** Record excerpts follows **
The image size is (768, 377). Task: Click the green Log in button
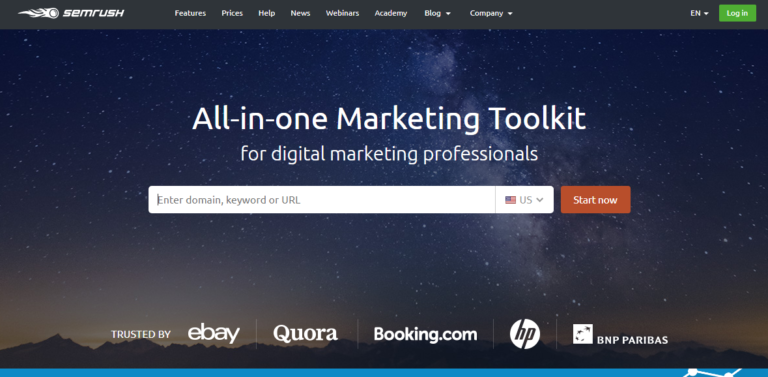point(737,13)
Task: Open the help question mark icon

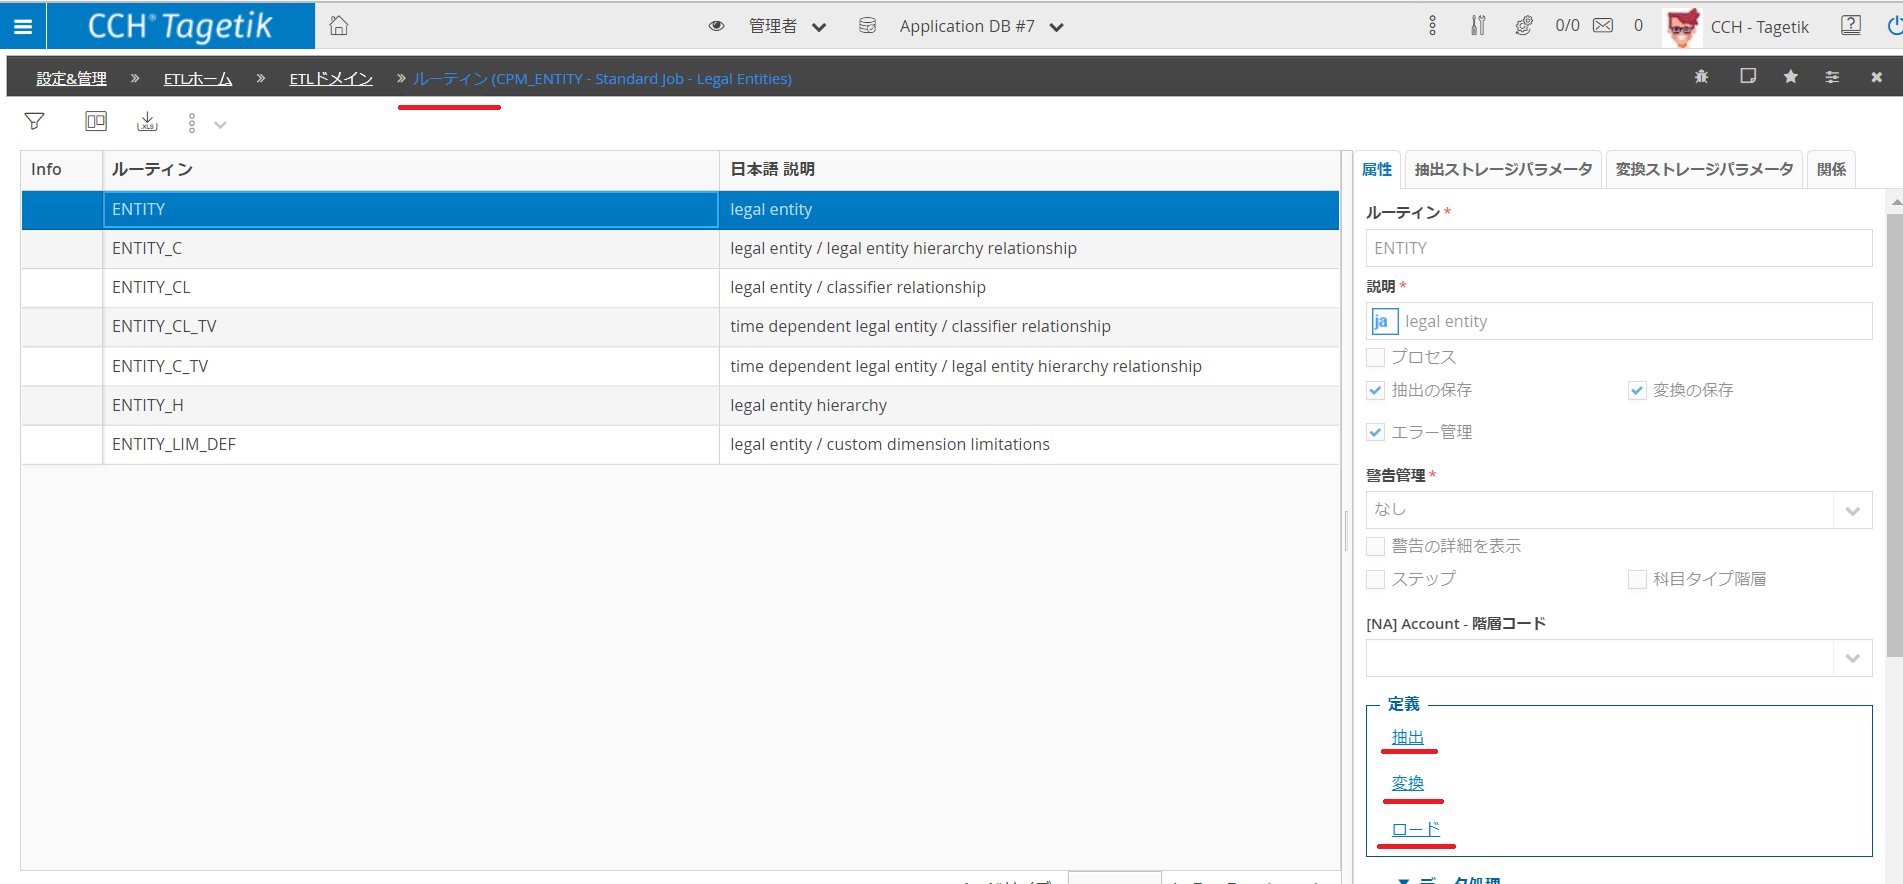Action: 1850,26
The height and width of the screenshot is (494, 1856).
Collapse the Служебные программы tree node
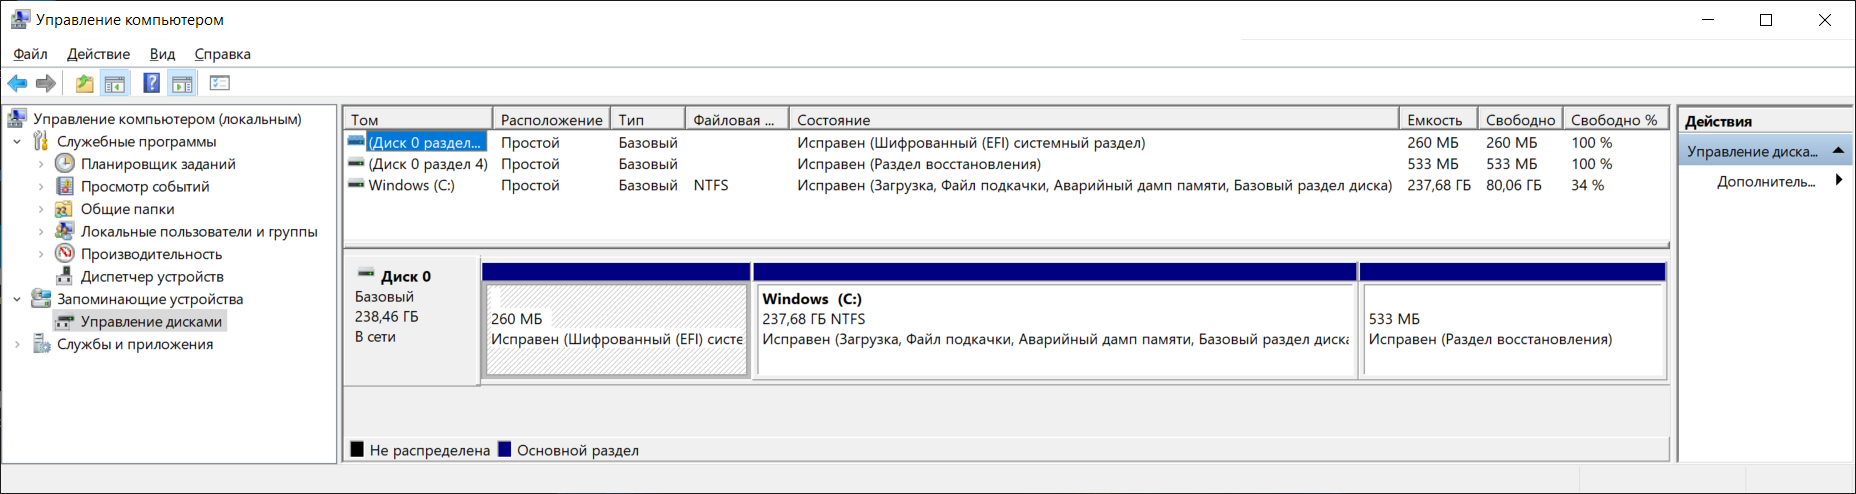tap(17, 142)
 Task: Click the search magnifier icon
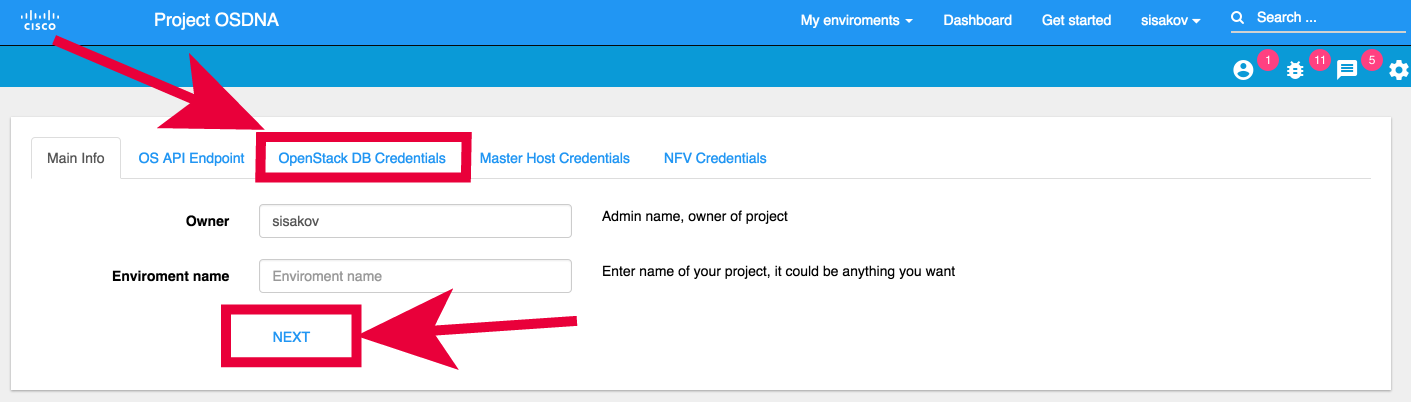pos(1238,18)
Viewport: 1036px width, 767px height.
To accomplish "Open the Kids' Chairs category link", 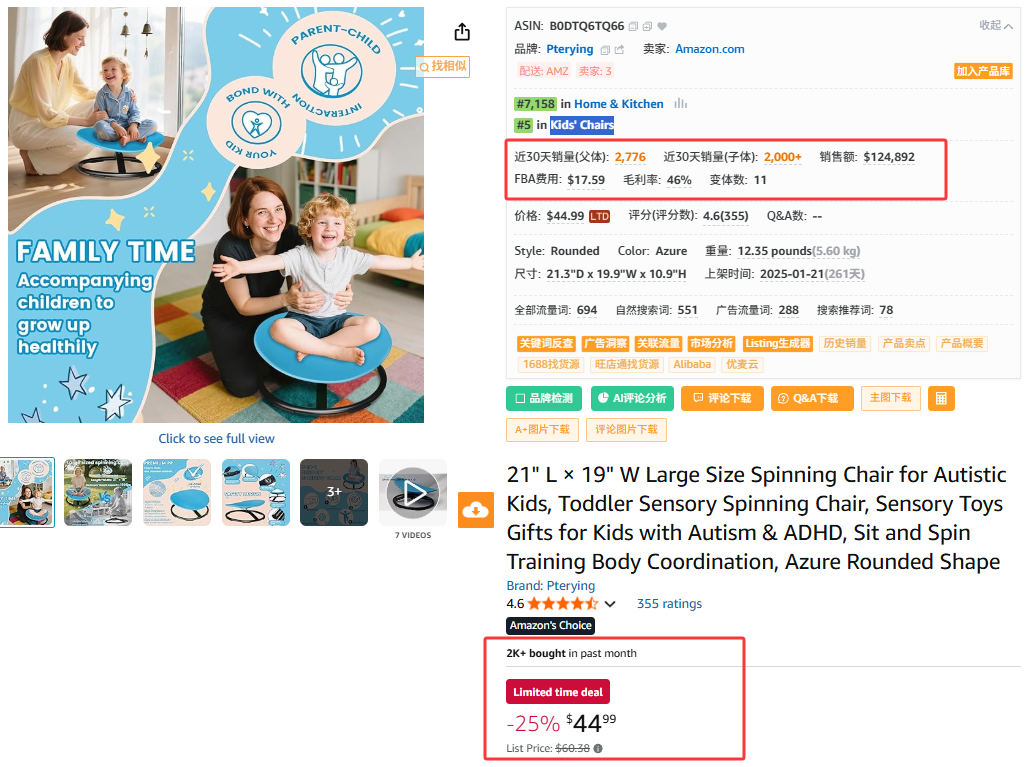I will point(582,125).
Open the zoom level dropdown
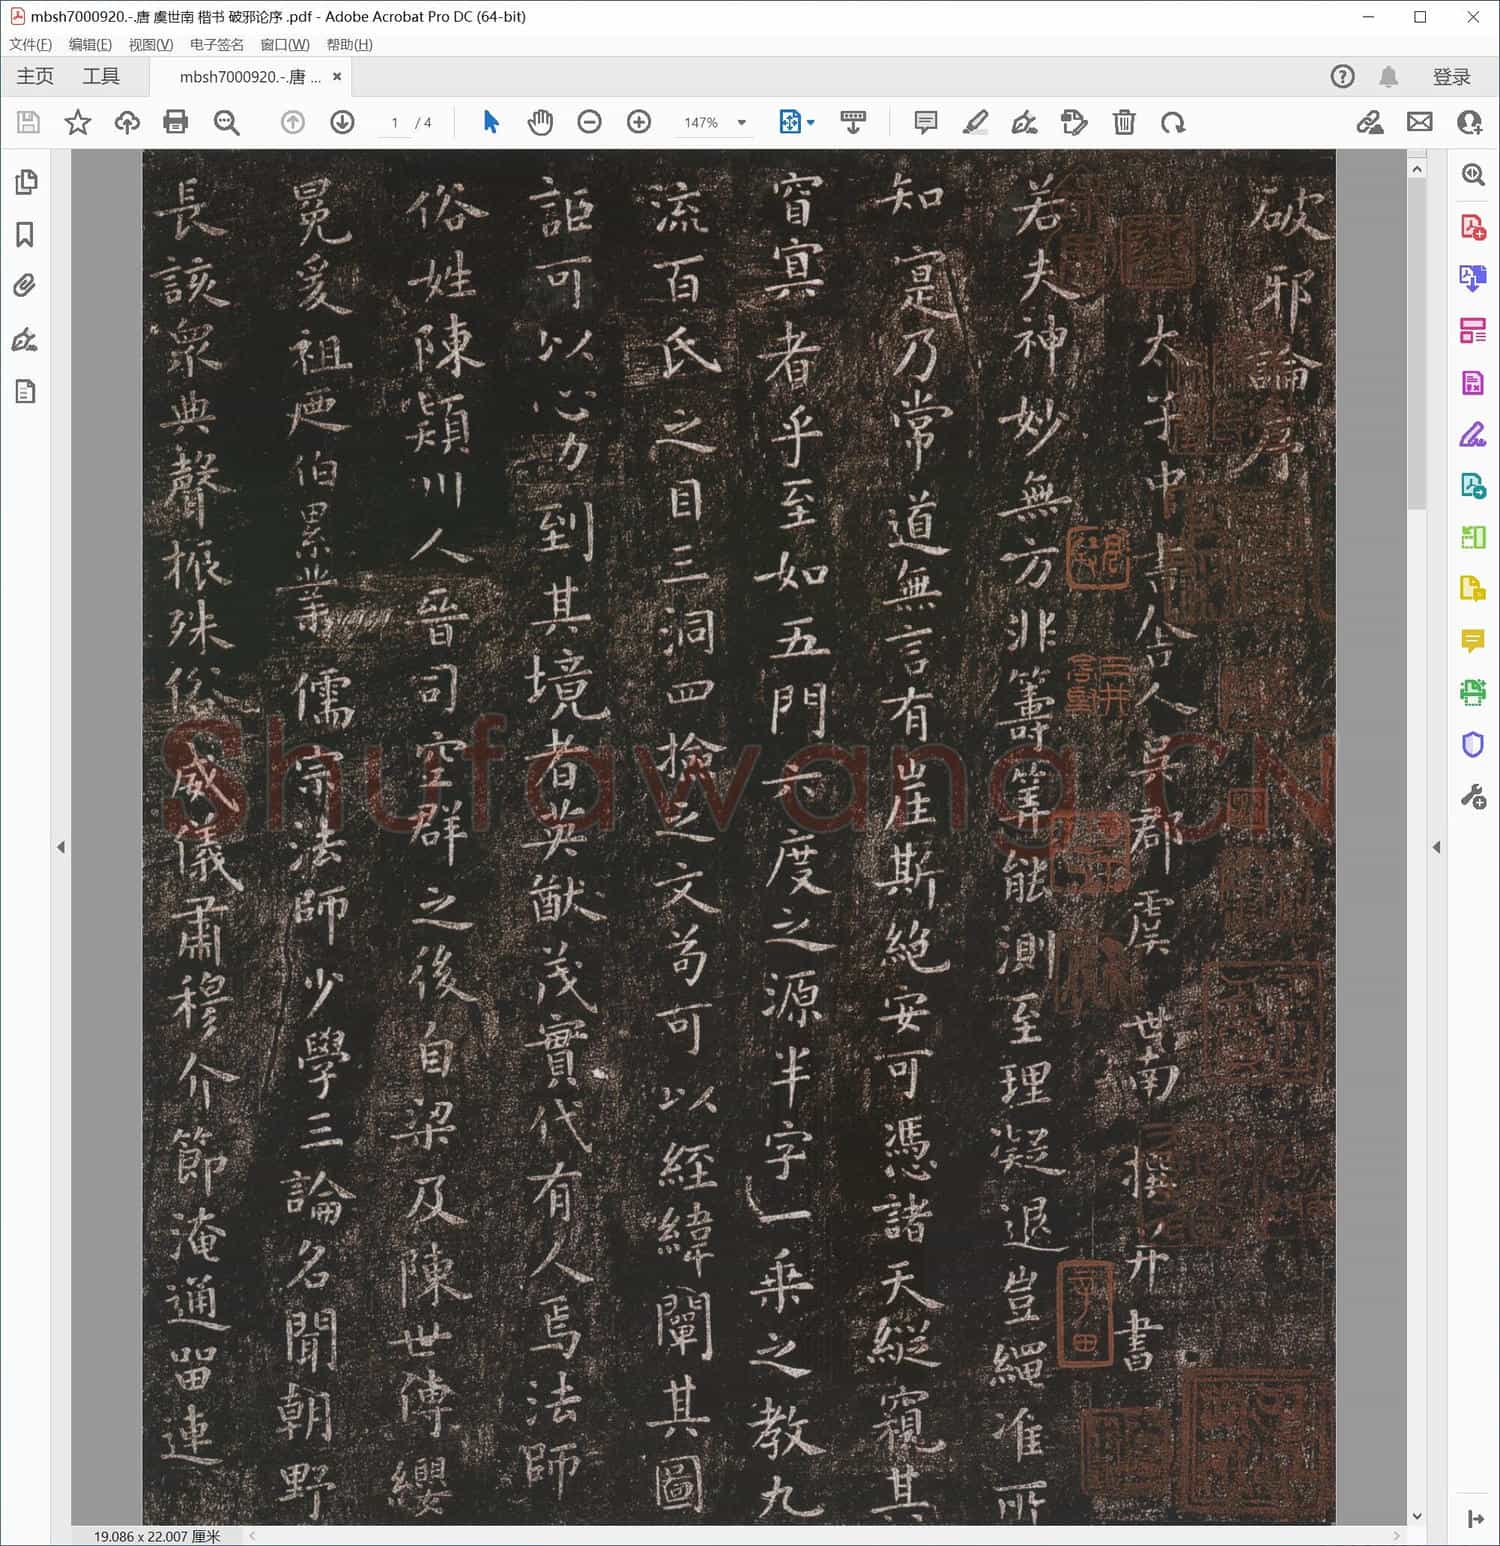 pyautogui.click(x=742, y=122)
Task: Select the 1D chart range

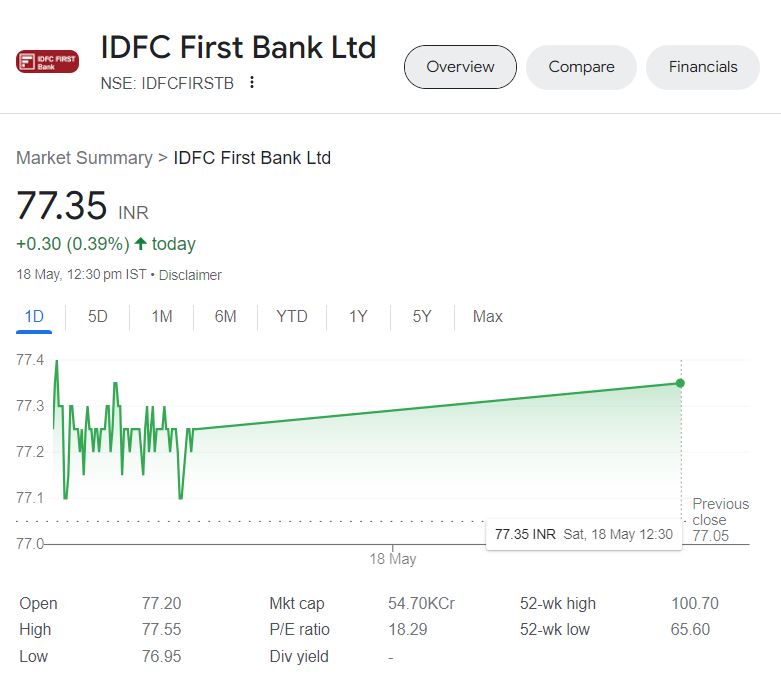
** End of Record excerpts **
Requirement:
Your reply should be a single number: how many lines in the entries above hold the string "width".

Response:
2